- What the exercise asks: Rename "pixels" to "px" in the records that begin at the line containing "Task: Switch the" and stop after the line containing "pyautogui.click(x=22, y=109)", and give those lines again with nothing else changed.

+ + + + +

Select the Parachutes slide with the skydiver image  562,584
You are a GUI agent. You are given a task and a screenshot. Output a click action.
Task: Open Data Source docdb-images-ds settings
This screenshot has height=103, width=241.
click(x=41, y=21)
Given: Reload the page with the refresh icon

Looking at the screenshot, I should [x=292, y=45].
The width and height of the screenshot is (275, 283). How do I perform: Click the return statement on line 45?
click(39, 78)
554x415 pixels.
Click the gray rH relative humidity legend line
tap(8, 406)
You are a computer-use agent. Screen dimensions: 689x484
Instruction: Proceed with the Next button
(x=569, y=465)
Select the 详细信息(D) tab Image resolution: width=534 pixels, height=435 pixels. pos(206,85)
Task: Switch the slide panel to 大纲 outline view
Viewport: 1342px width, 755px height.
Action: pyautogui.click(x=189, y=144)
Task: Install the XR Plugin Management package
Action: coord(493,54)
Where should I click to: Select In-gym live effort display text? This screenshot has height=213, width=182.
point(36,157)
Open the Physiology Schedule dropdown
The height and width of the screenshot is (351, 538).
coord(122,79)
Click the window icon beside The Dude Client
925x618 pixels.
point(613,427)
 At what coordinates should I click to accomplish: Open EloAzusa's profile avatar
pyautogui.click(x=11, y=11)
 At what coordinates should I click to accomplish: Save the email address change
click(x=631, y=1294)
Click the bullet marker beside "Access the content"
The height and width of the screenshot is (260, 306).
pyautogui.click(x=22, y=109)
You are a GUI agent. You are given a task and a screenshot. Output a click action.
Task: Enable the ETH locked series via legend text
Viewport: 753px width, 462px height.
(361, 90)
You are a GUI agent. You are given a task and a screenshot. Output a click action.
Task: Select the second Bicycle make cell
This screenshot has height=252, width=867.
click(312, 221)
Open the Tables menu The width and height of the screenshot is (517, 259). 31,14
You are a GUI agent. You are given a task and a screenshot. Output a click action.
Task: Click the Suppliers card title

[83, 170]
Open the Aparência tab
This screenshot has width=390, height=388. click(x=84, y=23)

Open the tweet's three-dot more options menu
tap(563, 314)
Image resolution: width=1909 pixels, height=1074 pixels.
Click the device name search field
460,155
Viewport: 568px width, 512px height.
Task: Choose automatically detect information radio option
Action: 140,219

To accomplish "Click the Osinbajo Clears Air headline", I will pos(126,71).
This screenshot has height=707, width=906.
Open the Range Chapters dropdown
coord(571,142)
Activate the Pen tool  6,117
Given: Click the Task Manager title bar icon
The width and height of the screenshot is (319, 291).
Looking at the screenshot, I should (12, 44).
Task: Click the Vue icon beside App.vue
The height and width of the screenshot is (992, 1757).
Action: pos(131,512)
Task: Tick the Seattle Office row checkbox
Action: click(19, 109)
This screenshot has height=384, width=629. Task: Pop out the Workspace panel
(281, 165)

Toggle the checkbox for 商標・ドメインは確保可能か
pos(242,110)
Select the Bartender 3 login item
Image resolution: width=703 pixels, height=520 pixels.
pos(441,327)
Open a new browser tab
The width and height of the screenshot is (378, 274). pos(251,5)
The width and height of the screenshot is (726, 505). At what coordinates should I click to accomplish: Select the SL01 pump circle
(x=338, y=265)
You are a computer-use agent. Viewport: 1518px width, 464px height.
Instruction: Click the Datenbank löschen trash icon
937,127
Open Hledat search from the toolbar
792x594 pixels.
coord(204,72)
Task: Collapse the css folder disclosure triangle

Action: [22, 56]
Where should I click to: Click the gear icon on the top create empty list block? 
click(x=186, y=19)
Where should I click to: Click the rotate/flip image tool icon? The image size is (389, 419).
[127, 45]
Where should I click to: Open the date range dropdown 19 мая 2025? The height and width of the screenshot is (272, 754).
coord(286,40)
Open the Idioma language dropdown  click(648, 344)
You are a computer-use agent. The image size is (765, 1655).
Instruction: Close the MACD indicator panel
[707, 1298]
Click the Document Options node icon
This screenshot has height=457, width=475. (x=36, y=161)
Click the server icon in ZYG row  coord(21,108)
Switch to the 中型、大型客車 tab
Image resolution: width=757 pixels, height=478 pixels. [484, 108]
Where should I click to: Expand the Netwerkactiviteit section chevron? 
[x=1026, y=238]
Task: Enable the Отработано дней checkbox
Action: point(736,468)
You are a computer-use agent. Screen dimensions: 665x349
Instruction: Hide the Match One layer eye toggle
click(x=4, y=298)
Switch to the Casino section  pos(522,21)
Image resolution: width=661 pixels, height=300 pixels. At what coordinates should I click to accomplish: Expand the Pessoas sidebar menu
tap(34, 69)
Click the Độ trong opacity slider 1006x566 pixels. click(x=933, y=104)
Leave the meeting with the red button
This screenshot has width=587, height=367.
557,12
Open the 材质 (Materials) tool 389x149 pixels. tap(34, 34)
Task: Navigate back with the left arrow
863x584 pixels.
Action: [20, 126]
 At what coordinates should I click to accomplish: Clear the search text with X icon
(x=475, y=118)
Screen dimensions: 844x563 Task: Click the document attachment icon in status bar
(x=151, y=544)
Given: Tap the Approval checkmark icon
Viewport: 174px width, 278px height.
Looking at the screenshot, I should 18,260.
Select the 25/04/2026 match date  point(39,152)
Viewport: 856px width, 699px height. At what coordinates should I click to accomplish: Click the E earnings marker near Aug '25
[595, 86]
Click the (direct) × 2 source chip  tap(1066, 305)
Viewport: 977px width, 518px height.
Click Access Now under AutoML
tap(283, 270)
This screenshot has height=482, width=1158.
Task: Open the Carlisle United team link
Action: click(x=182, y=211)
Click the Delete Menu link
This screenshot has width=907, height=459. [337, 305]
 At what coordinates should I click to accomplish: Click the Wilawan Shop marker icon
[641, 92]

+ + + + +

- Expected output:
Task: Switch the slide panel to 大纲 outline view
Viewport: 1342px width, 755px height.
Action: pyautogui.click(x=189, y=144)
Task: Install the XR Plugin Management package
Action: coord(493,54)
Where should I click to: Select In-gym live effort display text? This screenshot has height=213, width=182.
point(36,157)
Open the Physiology Schedule dropdown
The height and width of the screenshot is (351, 538).
coord(122,79)
Click the window icon beside The Dude Client
925x618 px.
point(613,427)
 At what coordinates should I click to accomplish: Open EloAzusa's profile avatar
pyautogui.click(x=11, y=11)
 At what coordinates should I click to accomplish: Save the email address change
click(x=631, y=1294)
Click the bullet marker beside "Access the content"
The height and width of the screenshot is (260, 306).
pyautogui.click(x=22, y=109)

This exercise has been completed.